Oxfam a constaté qu’entre 2011 et 2019, les parts des dépenses d’éducation et de santé dans le budget de l’Etat ont subi une forte baisse, passant respectivement de 26,6% à 17,7% et de 6,6% à 5%. Ce désengagement de l’Etat favorise l’émergence d’un système dual, profondément générateur d’inégalités. Face aux défaillances du système public et à la faiblesse des moyens qui lui sont alloués, on assiste au développement d’un secteur privé qui représente aujourd’hui 42.4% des prestations de santé, tandis que l’éducation publique est de plus en plus délaissée par les familles aisées au profit de l’enseignement privé.
Malgré l’adoption de nouvelles mesures en faveur du développement régional, les inégalités en Tunisie s’expriment à travers d’importantes disparités géographiques. Les écarts en termes d’éducation, de santé, de pauvreté, d’infrastructures ou d’accès à l’emploi ne cessent de s’amplifier entre d’un côté les régions côtières et les régions urbanisées où se concentrent les opportunités économiques – 92% des entreprises privées y sont implantées –, et de l’autre, les régions intérieures peu industrialisées et cumulant les difficultés.

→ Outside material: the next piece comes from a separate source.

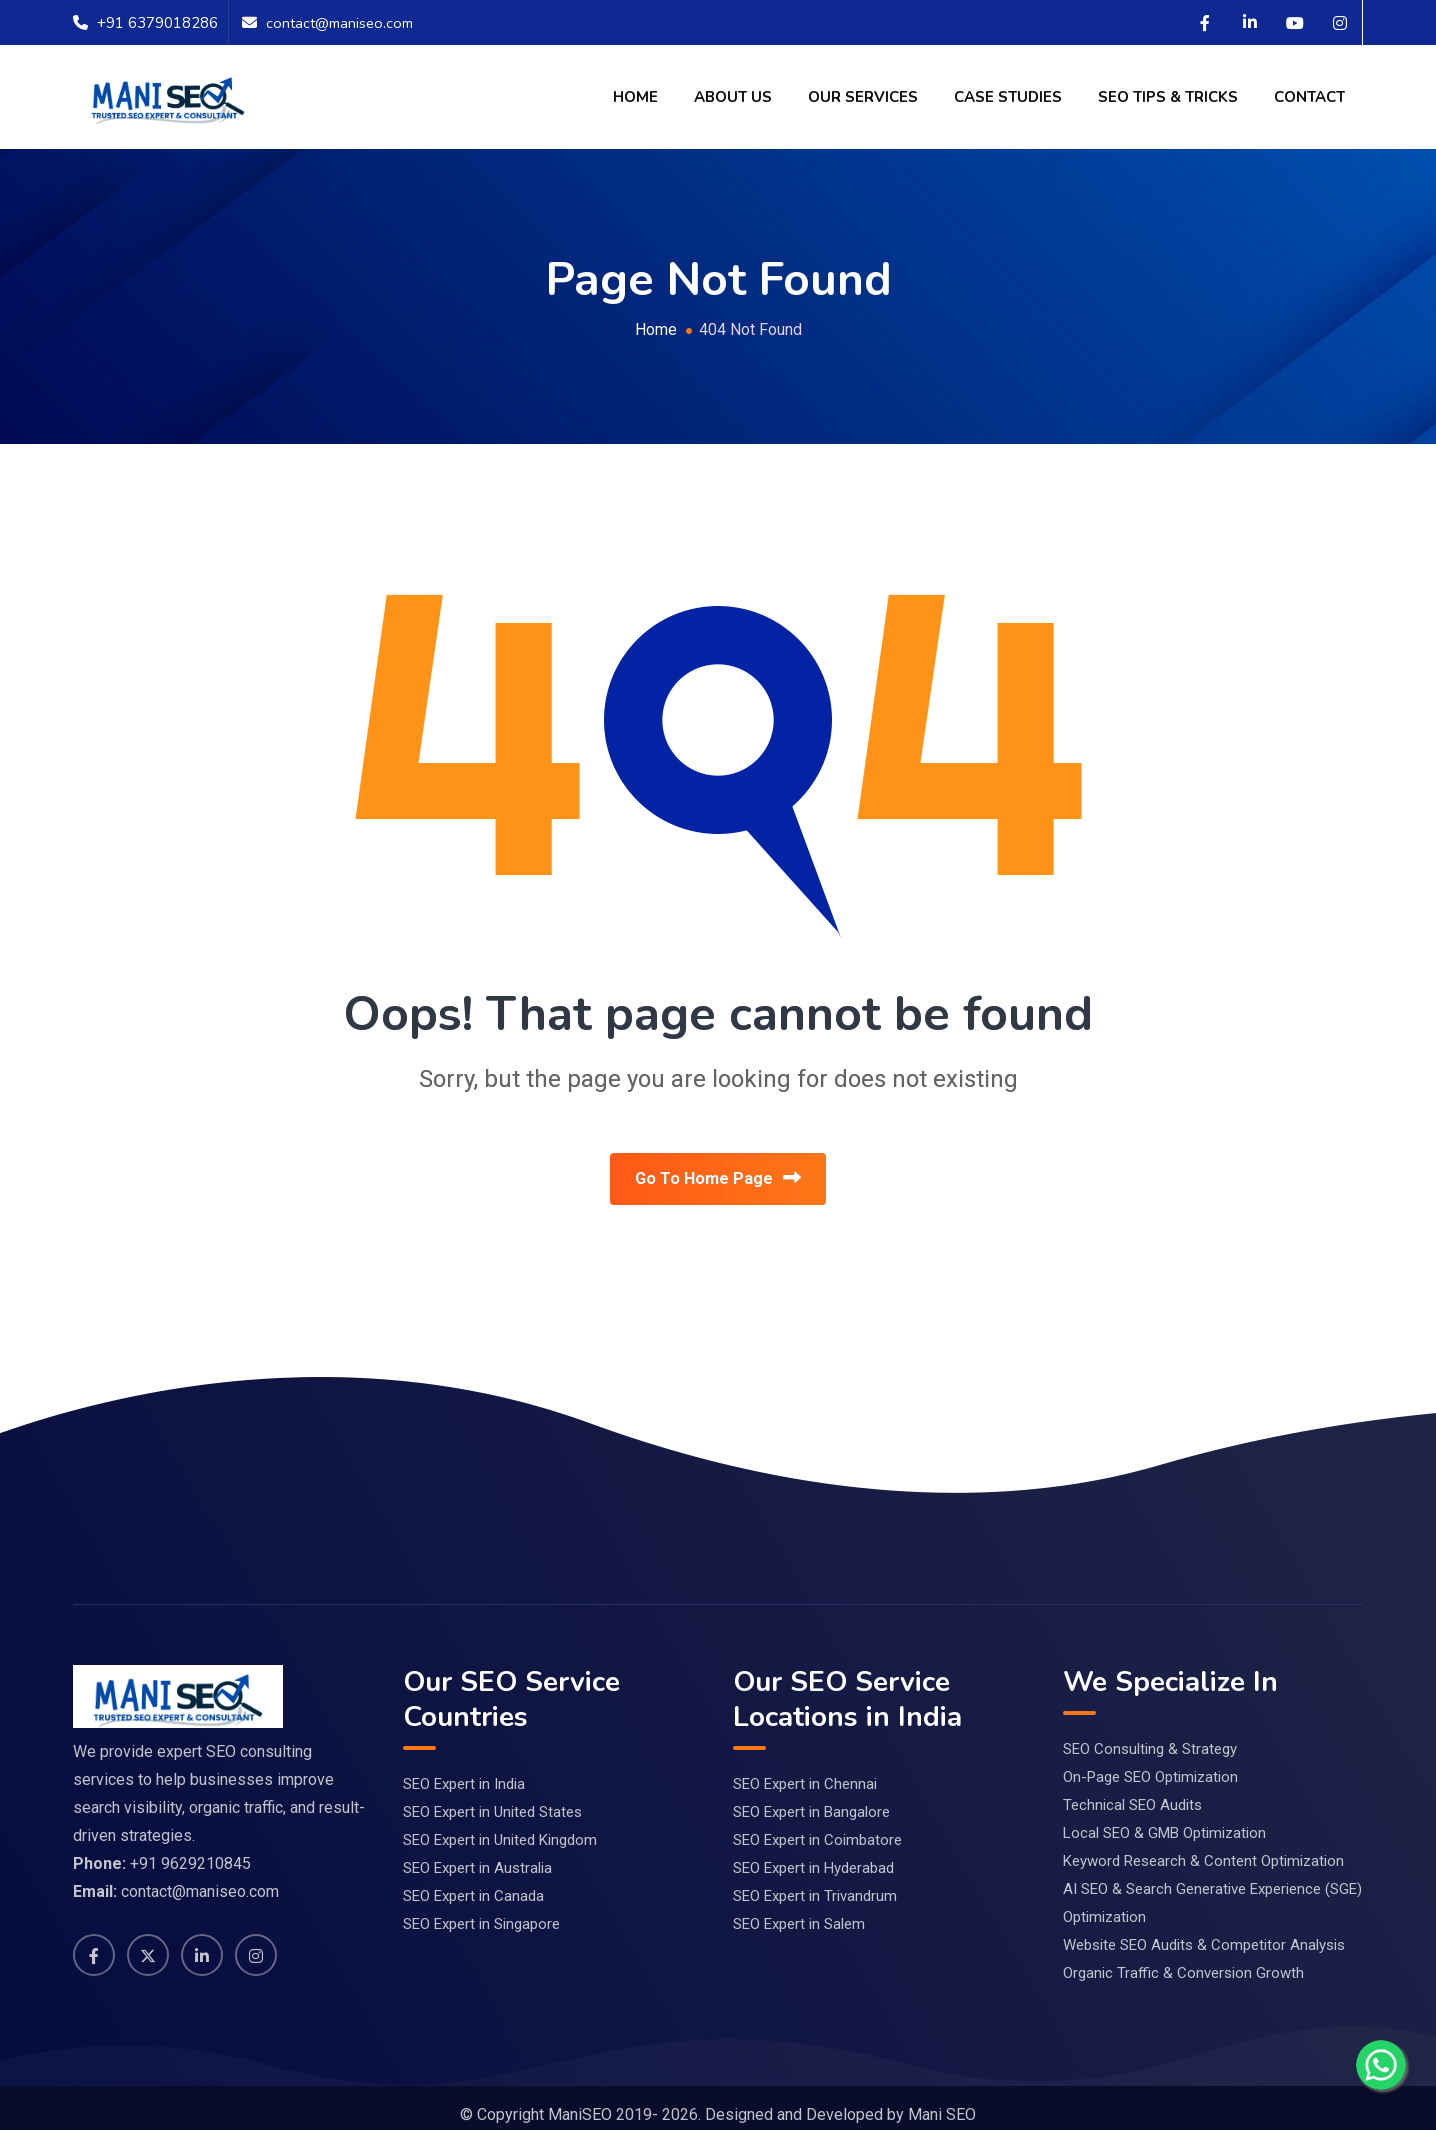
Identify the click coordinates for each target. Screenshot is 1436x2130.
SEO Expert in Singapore (481, 1908)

La société tunisienne est marquée par les inégalités de genre et les discriminations de toutes sortes exercées à l’encontre des femmes, notamment face à l’emploi. Les femmes sont pratiquement deux fois plus touchées par le chômage que les hommes et elles assument une charge de travail non rémunéré (tâches domestiques et de soins) largement supérieure. Elles sont également très nombreuses à exercer une activité dans le secteur informel (près de 45%), n’ayant souvent pas d’autre choix que d’accepter des emplois précaires, peu décents et n’offrant pas de protection sociale.
La part des impôts indirects, qui pèse disproportionnellement sur tous les Tunisiens sans considération de leurs revenus, représente environ deux tiers des recettes fiscales. Celles-ci souffrent également d’une hémorragie qui résulte des incitations, des exonérations, de l’évasion et de la fraude fiscales, largement répandues dans le pays. Toutes bénéficient aux personnes les plus aisées et les plus influentes et aux entreprises, aux dépens des plus pauvres et au détriment de services publics essentiels de qualité et accessibles à tous.
La justice fiscale, un vaccin contre l’austérité
Alors qu’il compte parmi les principaux outils à disposition des Etats pour réduire les inégalités et la pauvreté, le système fiscal tunisien actuel, favorisant les profits et les richesses excessives, s’inscrit au contraire dans une dynamique de reproduction des inégalités inexistantes et ne favorise pas un meilleur partage des richesses.
A l’heure où la Tunisie est touchée de plein fouet par la pandémie de coronavirus qui n’a fait qu’aggraver la crise économique et sociale que connait le pays depuis une décennie, le gouvernement a l’opportunité de remettre les politiques économiques et sociales sur le chemin de l’équité et de l’égalité.
De ce point de vue, la mise en place rapide d’une fiscalité plus juste et plus équitable s’impose comme une impérieuse nécessité afin de répondre aux aspirations sociales de la révolution tunisienne qui fêtera bientôt son 10ème anniversaire.